Problem statement => Search the listing below for the word "Keramik" and return each line that contains it.

Source material =>
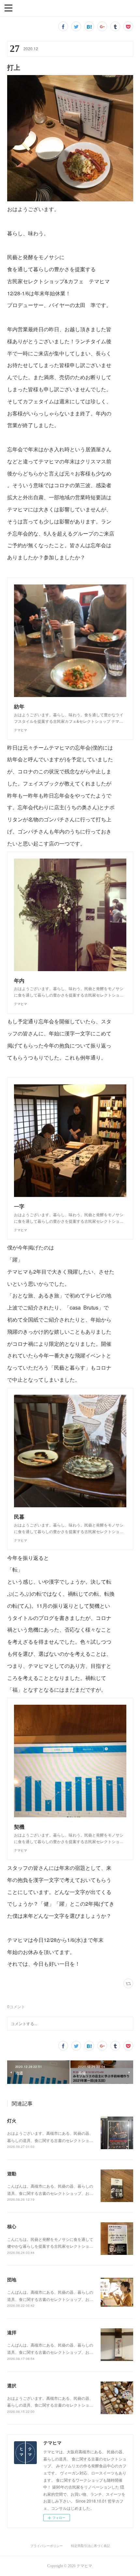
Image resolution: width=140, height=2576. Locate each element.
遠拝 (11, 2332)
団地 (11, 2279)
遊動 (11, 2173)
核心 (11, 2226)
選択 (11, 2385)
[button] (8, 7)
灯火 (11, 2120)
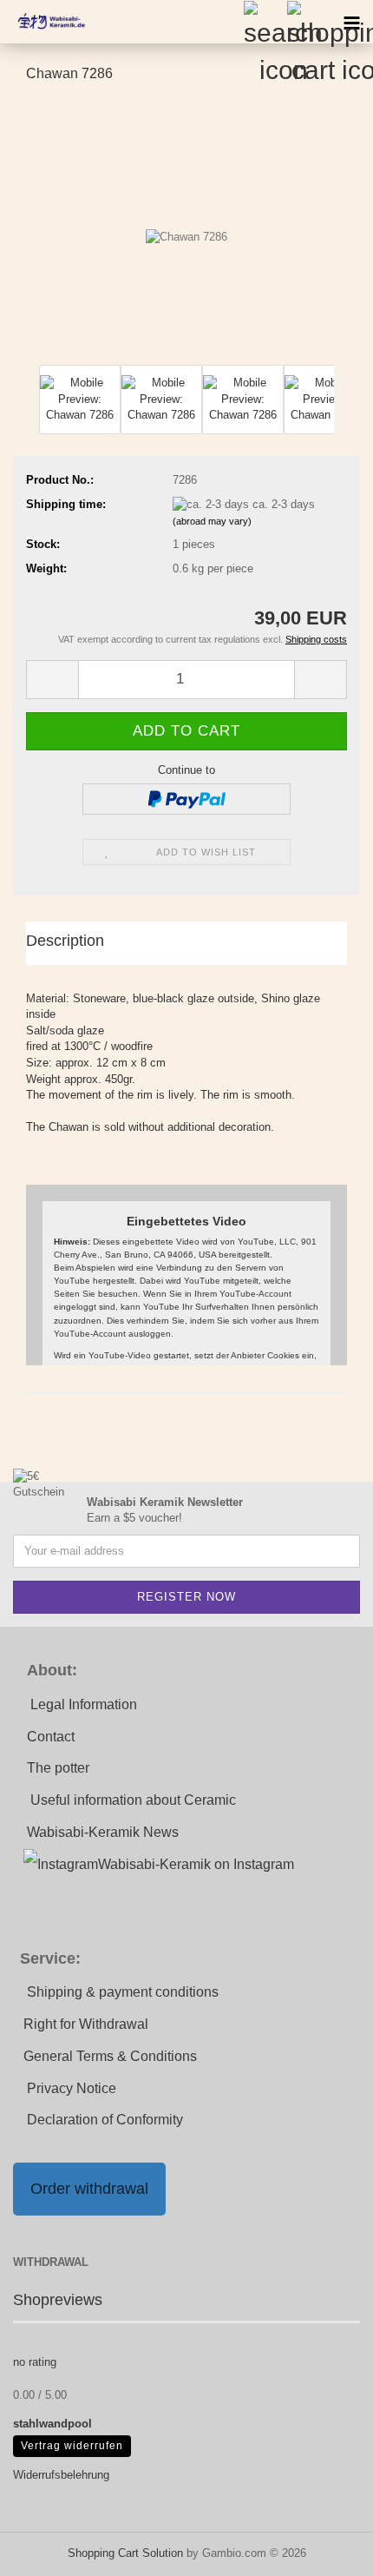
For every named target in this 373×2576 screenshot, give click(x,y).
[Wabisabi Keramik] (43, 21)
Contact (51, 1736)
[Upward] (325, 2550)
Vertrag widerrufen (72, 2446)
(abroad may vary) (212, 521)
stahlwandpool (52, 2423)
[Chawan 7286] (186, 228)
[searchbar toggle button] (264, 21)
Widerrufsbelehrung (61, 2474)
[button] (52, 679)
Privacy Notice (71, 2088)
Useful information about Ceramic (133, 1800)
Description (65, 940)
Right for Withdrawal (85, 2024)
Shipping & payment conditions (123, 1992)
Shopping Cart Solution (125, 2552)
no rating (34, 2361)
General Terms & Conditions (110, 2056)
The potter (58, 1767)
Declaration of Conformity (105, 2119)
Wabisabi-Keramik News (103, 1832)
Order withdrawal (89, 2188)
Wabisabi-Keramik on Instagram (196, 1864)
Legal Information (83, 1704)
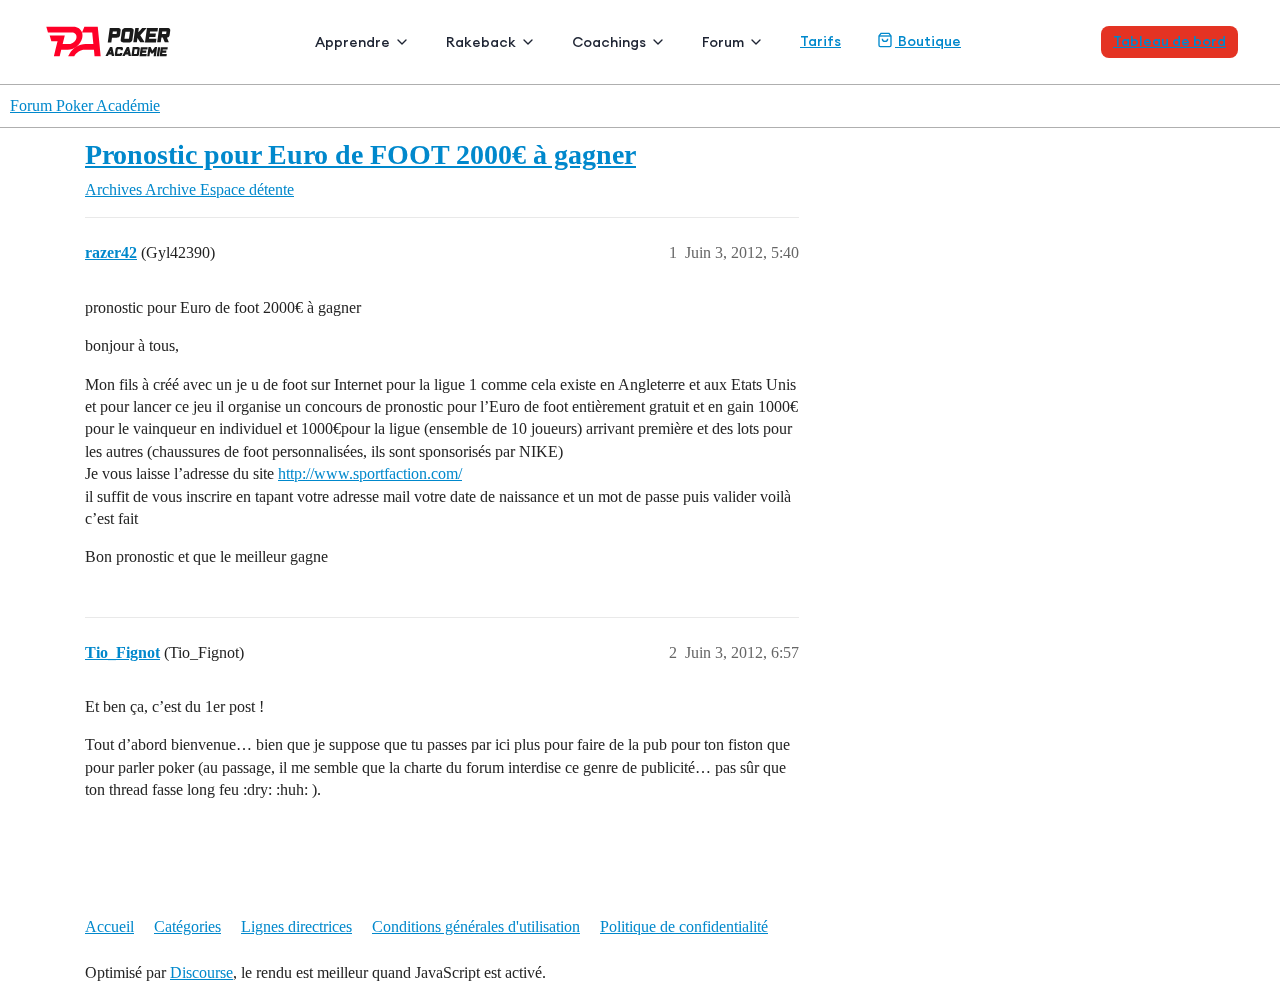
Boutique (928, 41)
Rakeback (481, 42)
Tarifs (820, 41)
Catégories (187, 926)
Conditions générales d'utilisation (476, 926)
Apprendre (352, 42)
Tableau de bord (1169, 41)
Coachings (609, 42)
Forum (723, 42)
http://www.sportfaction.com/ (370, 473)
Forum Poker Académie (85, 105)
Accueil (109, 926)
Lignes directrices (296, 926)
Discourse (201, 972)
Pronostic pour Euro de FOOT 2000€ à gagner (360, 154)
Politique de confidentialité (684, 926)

Completed exercise =>
[Wabisabi Keramik] (43, 21)
Wabisabi-Keramik News (103, 1832)
Wabisabi-Keramik on Instagram (196, 1864)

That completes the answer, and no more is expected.